On The Road With Victor Banta

Photographer Announces Two-Part Plan to Combine Business and Art

(Ann Arbor, MI …) Photographer Victor Banta has been to over 40 countries, all 50 states, and Puerto Rico. Most recently he spent time in Germany, the Rocky Mountains, and the Netherlands. And he’s only just begun to travel. With his newly announced transition to full-time photographer, he plans to visit the places he’s missed, and revisit his favorites. “Whether for business, pure art, or humanitarian reasons, photography captures the beauty and the essence of the moment,” he says. “I want to continually expand my business and my influence outside the bounds of Southeast Michigan.”

A life-long lover of the art form, Banta started his photography career in 1973 as Pinckney (Michigan) High School newspaper photographer. He continued his studies of photography as a fine art at The University of Arizona in Tucson while earning B.S. and M.S. degrees in Electrical Engineering (with specializations in digital image processing, Infrared sensing, remote sensing, and planetary sciences). While in Tucson, he studied photography masters such as Ansel Adams, Annie Leibovitz, and Bruce Weber at the Center for Creative Photography, home to the national archives of Ansel Adams. Then, in 1991, he opened his first photography studio, where he specialized in fashion, movie/film stills, portraits, and product photography.

During that period of his life, he began his love affair with international travel while also immersing himself in the first of many humanitarian activities that would continue into the present. Naturally, they included photography but often in a secondary role. They included a NASA research trip to Brazil in 1985, a supply run to Tucson’s sister city in Nicaragua, work with wildlife biologists at several research stations in the Amazon rain forest, and a visit to Haiti three weeks after the 2010 earthquake,

“On the 1989 trip to Nicaragua, six of us drove medical and plumbing supplies to a village in the mountains,” he recalls. “The people cheered us on as we entered the country, including members of the military who were still in foxholes. I went as photographer, mechanic, and driver. In Haiti I joined a group of physical therapists in a M.A.S.H.-style unit. Arriving three weeks after the quake, there were adults and children with crushed bones and external fixators, amputees, and people in body casts. We helped them walk for the first time since the earthquake. In both cases, my photography came second to assisting others.”

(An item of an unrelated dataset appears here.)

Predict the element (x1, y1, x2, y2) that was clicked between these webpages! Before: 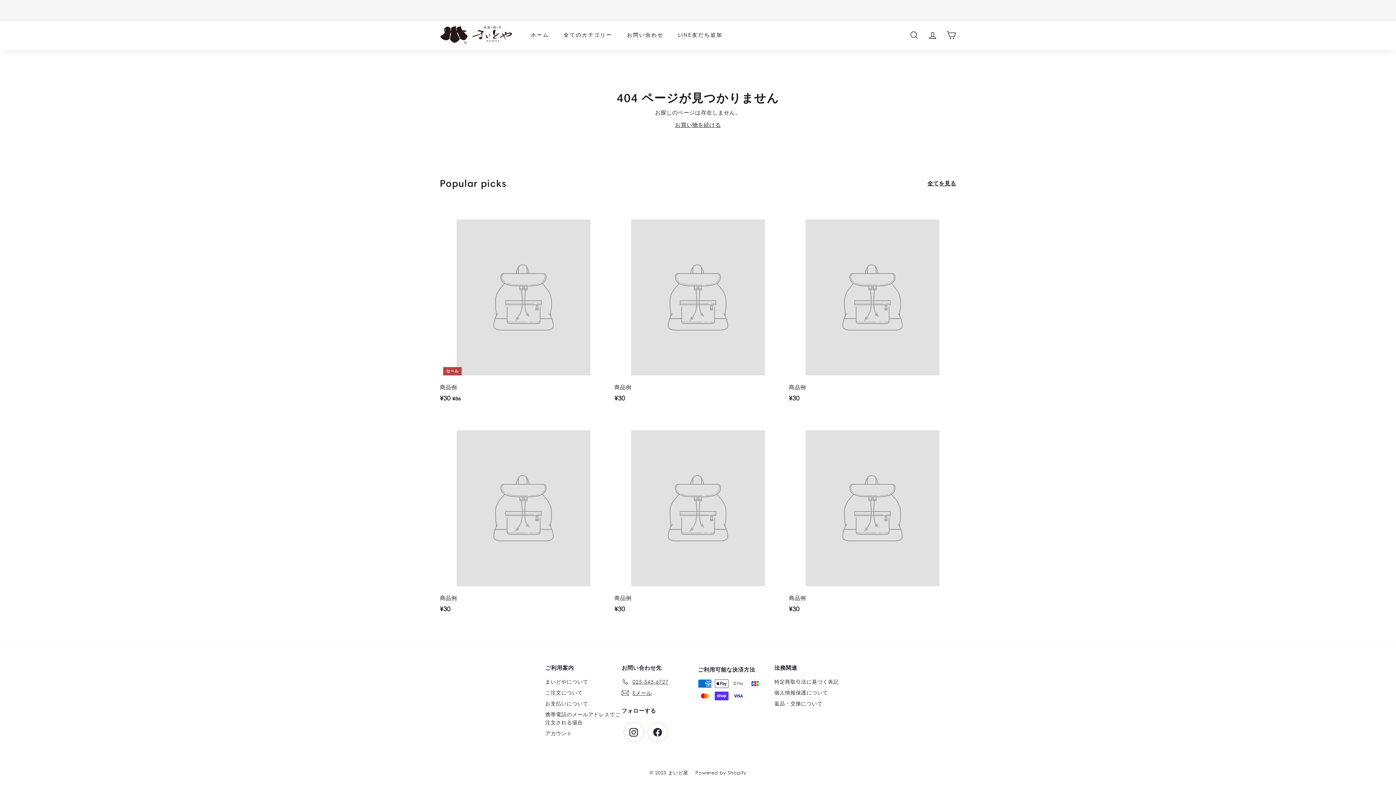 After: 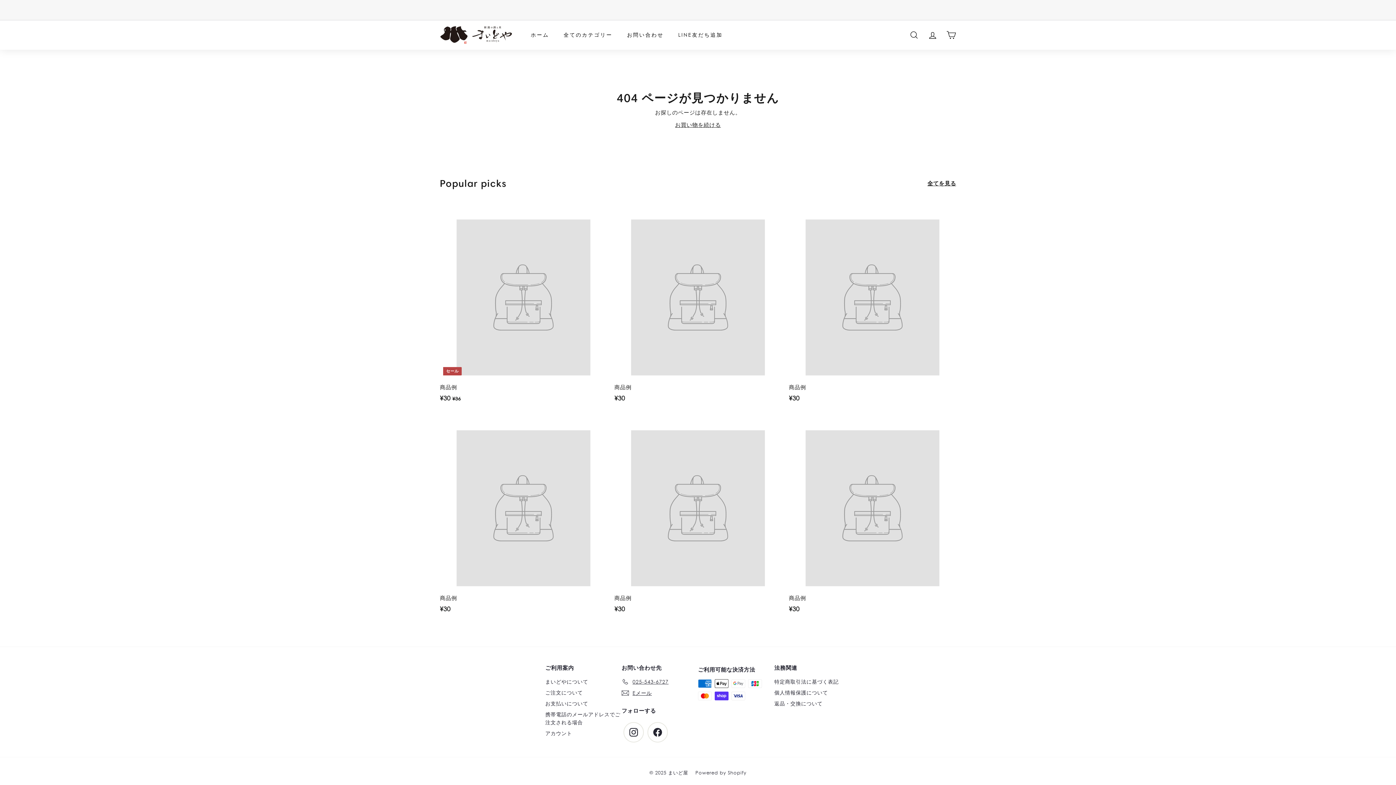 Action: label: 全てを見る bbox: (927, 178, 956, 187)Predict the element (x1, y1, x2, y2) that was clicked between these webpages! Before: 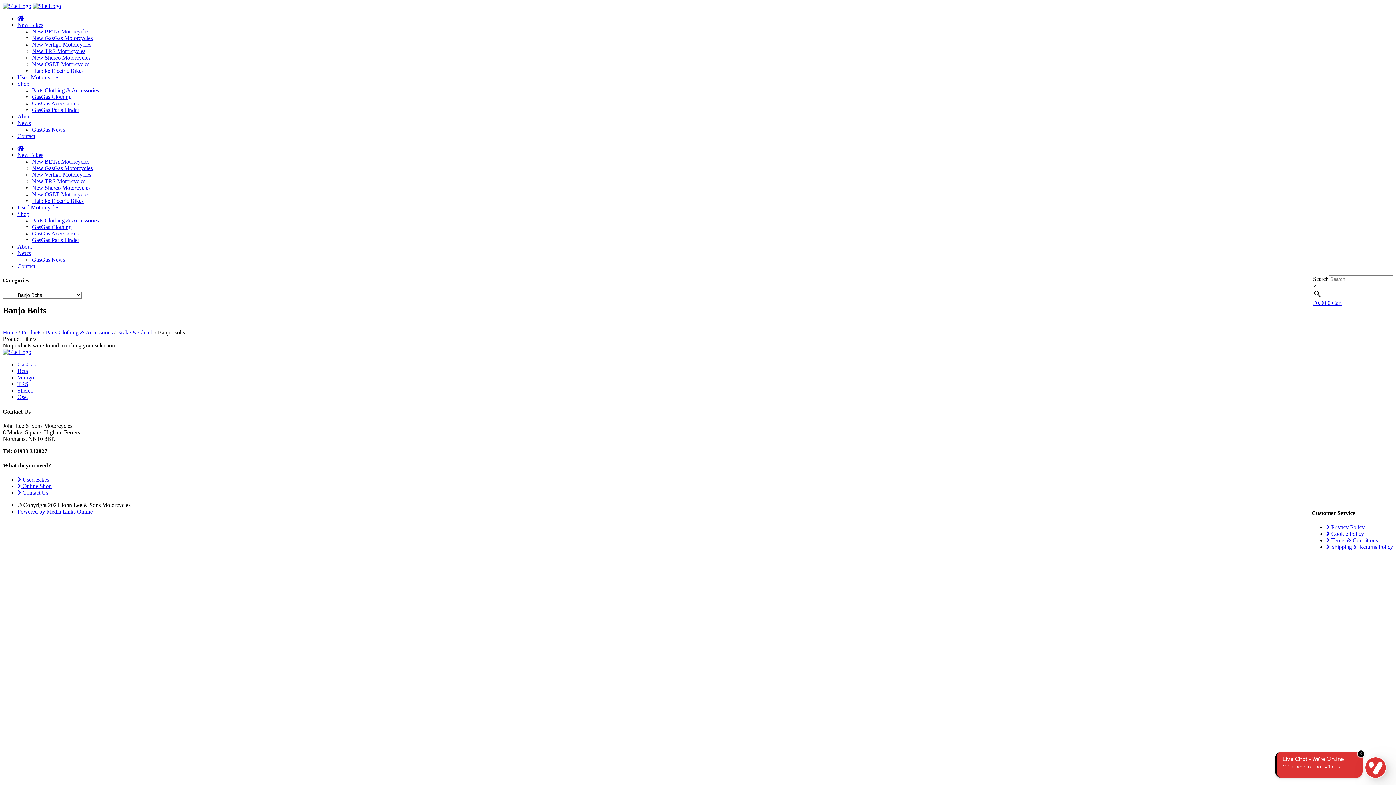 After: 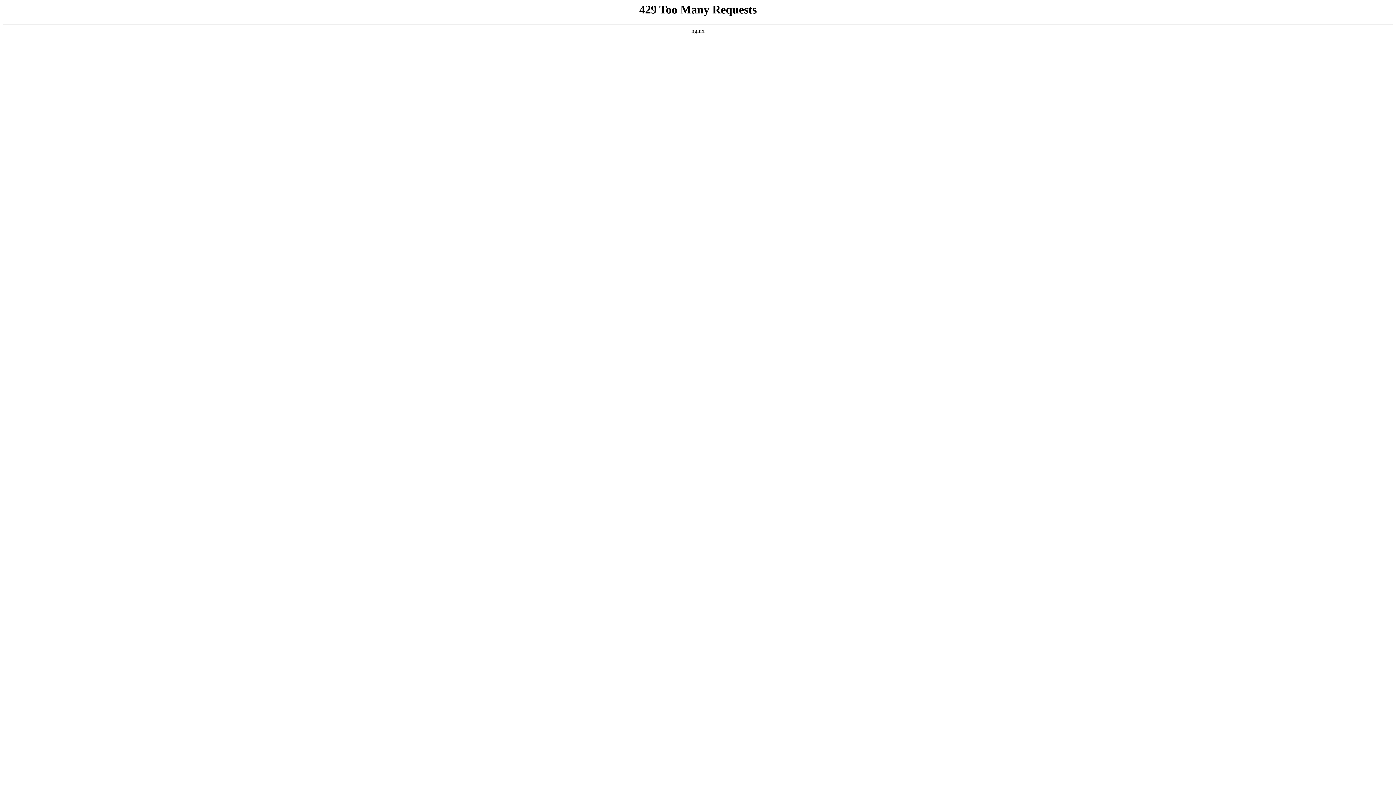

In 1997, he returned to Southeast Michigan to work as an infrared applications specialist/engineer in Dexter, just outside of Ann Arbor. “I was recruited to take over the technical side from the company’s founder,” he explains. “But the time has come to limit my engineering work to consult part-time and devote my full-time hours to photography.”

With such a diverse educational and professional background, he is ready to work with his clientele to create compelling and beautiful imagery that draws from his passion.. “I’ve studied everything that makes digital photography possible today: digital image processing, optics, remote sensing, infrared technology, and software design,” he continues, “My technical background as an engineer complements my photography skills perfectly.”

And so his business plan has two parts: “I’ll continue working as ‘photographer for hire’ as my business, including fashion, marketing and advertising, weddings, aerial, movie and film stills, portraits, and product photography. At the same time, I want to capture beauty all over the world and offer my beautiful photographs for sale as art, published books, and exhibit my artwork.

Near-term travel includes the Colorado Rocky Mountains; Jalisco, Mexico, as a photography guide on a tequila-tasting adventure tour; and New Zealand. After that, we’ll see where the next assignment takes him.

“As a photographer, my passion for culture and world travel combines with an appreciation of the natural beauty that surrounds us in our lives. There is no doubt, journalistic photography teaches us to be present ‘in the moment.’ Each of my images tells a deeply personal story. I hope my photographs bring as much enjoyment to others when they view them as they bring to me when I create them.”